Personal information
- Born: May 25, 1983 (age 43) Houston, Texas, U.S.
- Listed height: 6 ft 5 in (1.96 m)
- Listed weight: 310 lb (141 kg)

Career information
- College: Texas Tech
- NFL draft: 2007: undrafted

Career history
- 2007: Tampa Bay Buccaneers
- 2007: Toronto Argonauts
- 2008: Saskatchewan Roughriders
- 2009–2015: Winnipeg Blue Bombers

Awards and highlights
- 3× CFL East All-Star (2011, 2012, 2013);
- Stats at CFL.ca (archive)

= Glenn January =

American gridiron football player (born 1983)

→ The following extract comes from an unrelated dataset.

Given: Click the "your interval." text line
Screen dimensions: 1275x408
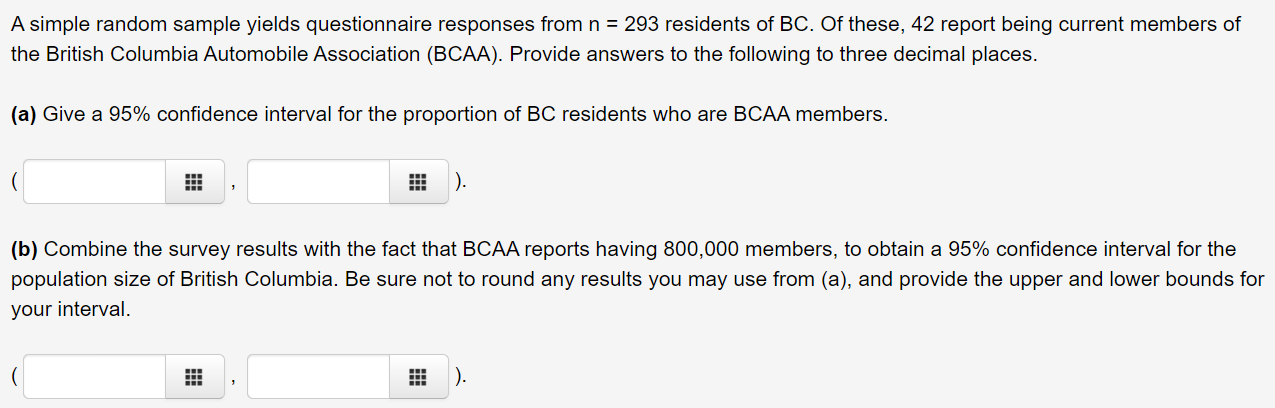Looking at the screenshot, I should coord(70,310).
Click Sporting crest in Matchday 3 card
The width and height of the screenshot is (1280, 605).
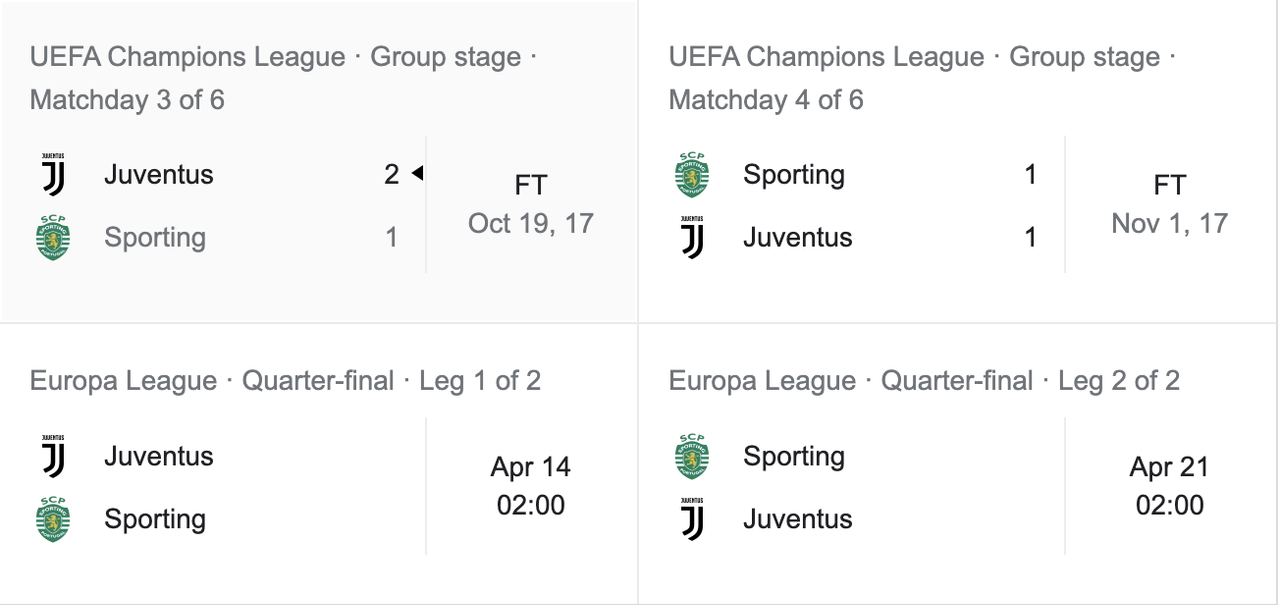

Glenn Arwin January Jr. (born May 25, 1983) is a former professional Canadian football offensive tackle.

== Early life ==
He attended Second Baptist School and played high school football there. Additionally, he was in the choir his senior year, and part of a renowned dancing duet with his close pal Sam Whiteside. After having a small jazz band in Houston, TX with high school chaps with Jackson Osborne and Ronnie Bloomstrom, Glenn moved on to bigger and better things. Collegiately, January was an offensive lineman for the Texas Tech Red Raiders.

== Professional career ==
He remained undrafted in the 2007 NFL draft and signed as a free agent with the Buccaneers.

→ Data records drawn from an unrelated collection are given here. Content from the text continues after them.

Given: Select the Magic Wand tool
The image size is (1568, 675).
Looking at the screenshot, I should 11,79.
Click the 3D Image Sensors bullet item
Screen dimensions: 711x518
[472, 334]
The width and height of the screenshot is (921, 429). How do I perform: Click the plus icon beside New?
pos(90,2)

On May 30, 2007, January signed with the Toronto Argonauts of the Canadian Football League. On March 5, 2008, he was traded to the Saskatchewan Roughriders, along with Ronald Flemons, Toronto's first round selection in the 2008 CFL draft, and Toronto's second round selection in the 2010 CFL draft in exchange for Kerry Joseph and Saskatchewan's third round pick in the 2010 Canadian Draft. Both Toronto and Saskatchewan were unhappy with January's play, but he went on to a decent career with the Winnipeg Blue Bombers.

January became a free agent and signed the same day with the Winnipeg Blue Bombers on January 16, 2009. January won his first nod as a CFL East Division All-Star during the 2011 Winnipeg Blue Bombers season.